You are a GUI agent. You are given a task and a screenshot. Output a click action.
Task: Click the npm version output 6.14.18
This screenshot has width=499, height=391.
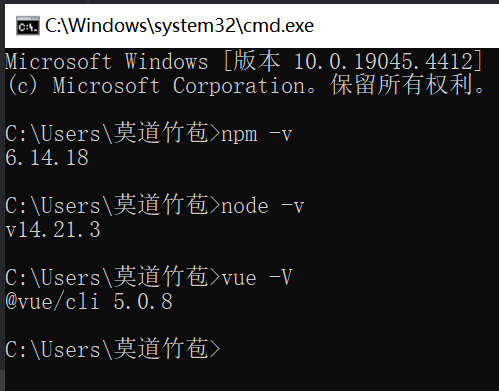pyautogui.click(x=47, y=158)
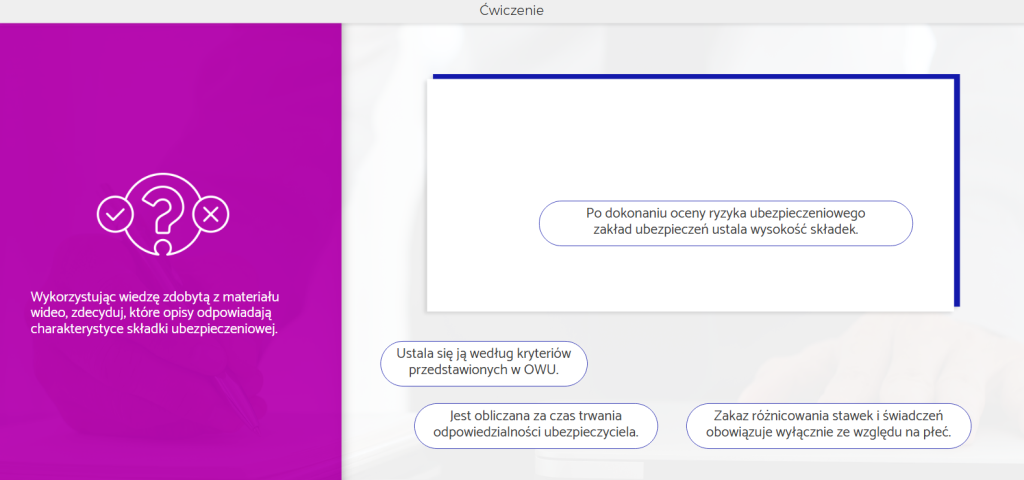This screenshot has height=480, width=1024.
Task: Click the dark blue top border of the card
Action: point(690,75)
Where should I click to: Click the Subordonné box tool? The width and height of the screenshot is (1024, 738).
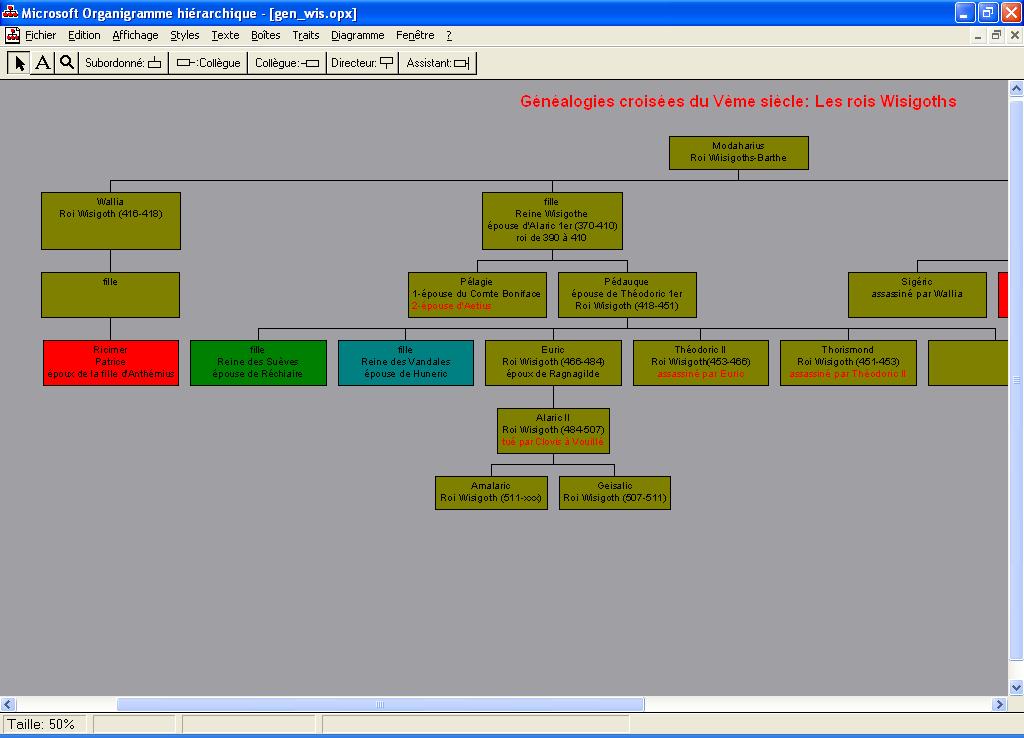(123, 63)
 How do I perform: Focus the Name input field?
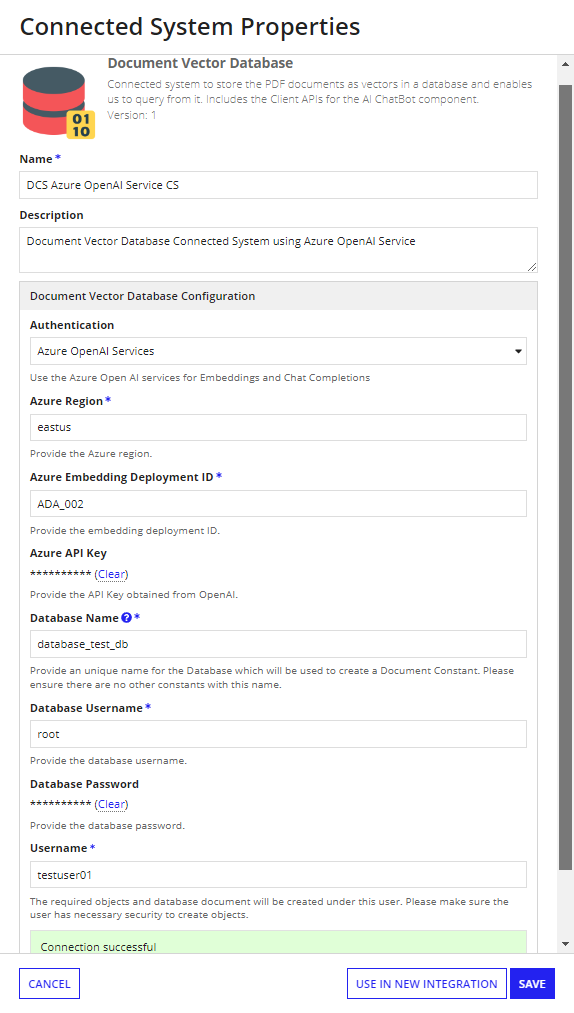coord(279,185)
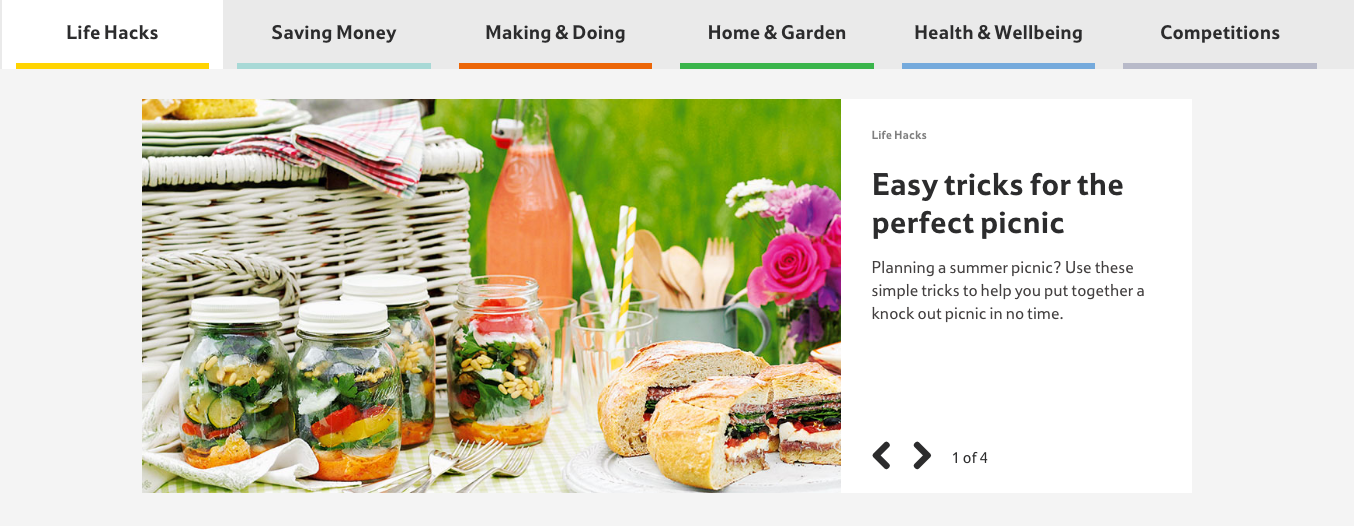Image resolution: width=1354 pixels, height=526 pixels.
Task: Click the yellow bar under Life Hacks
Action: [112, 66]
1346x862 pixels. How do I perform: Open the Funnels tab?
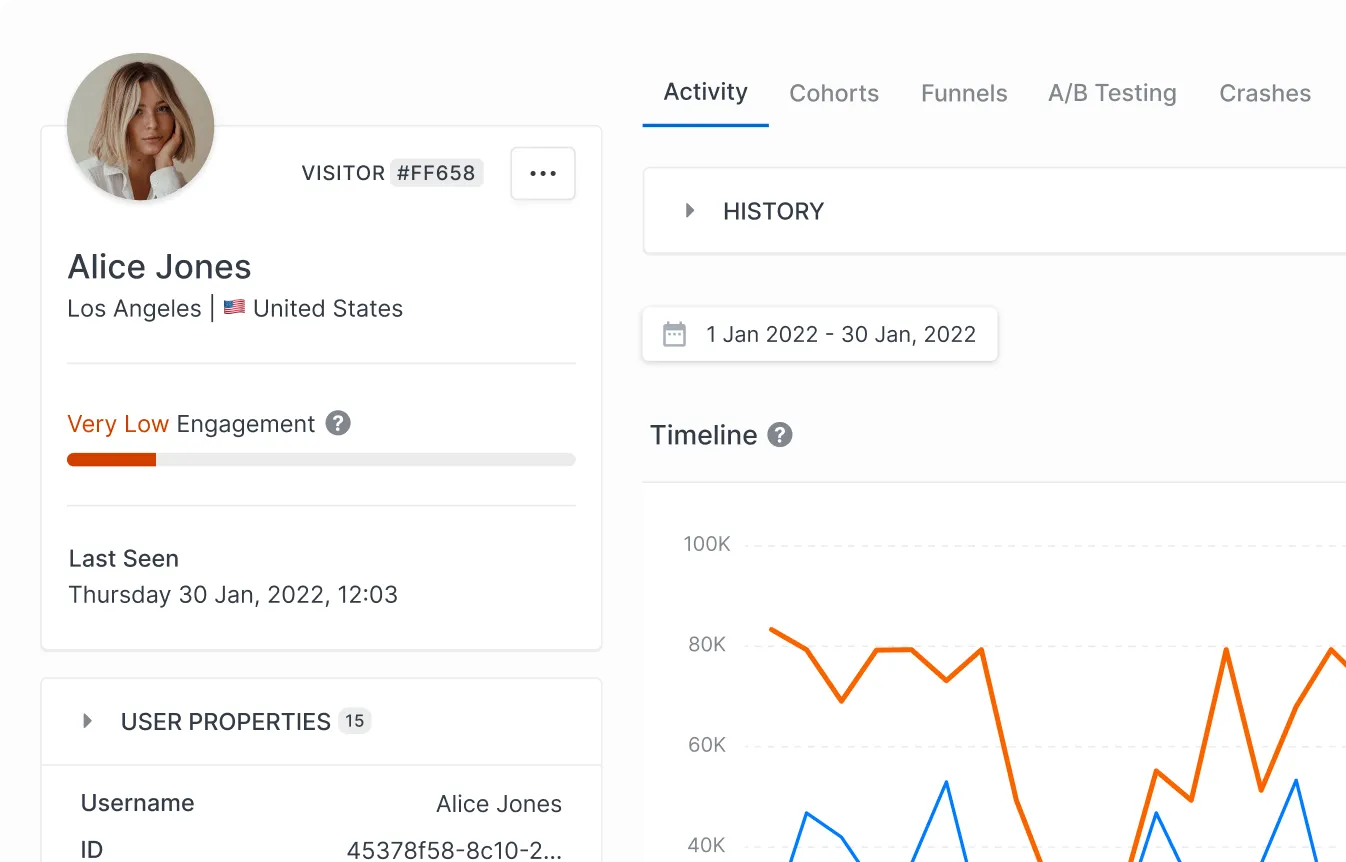963,92
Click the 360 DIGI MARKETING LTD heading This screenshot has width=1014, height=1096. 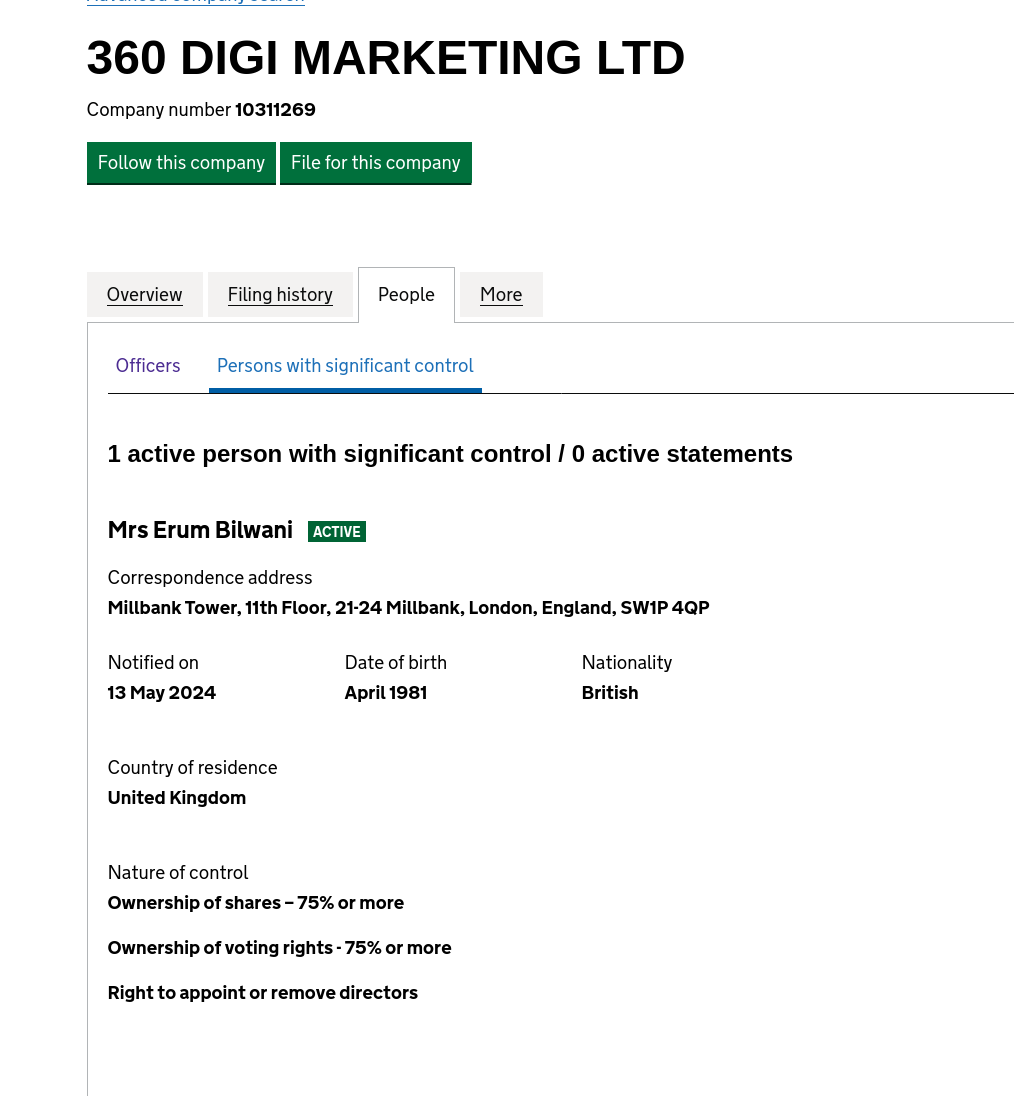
* * * * * * *
Output the data above exactly. Drop every picture.

* RESPONSE
You are a GUI agent. You are given a task and a screenshot. Output a click action.
Task: Click the npm version output 6.14.18
This screenshot has width=499, height=391.
pyautogui.click(x=47, y=158)
This screenshot has height=480, width=1024.
Task: Click the dark blue top border of the card
Action: point(690,75)
Where should I click to: Click the Subordonné box tool? The width and height of the screenshot is (1024, 738).
(123, 63)
 How do I perform: Focus the Name input field?
coord(279,185)
Image resolution: width=1354 pixels, height=526 pixels.
Task: Click the yellow bar under Life Hacks
Action: [112, 66]
1346x862 pixels. How do I perform: Open the Funnels tab?
963,92
Click the 360 DIGI MARKETING LTD heading This screenshot has width=1014, height=1096. 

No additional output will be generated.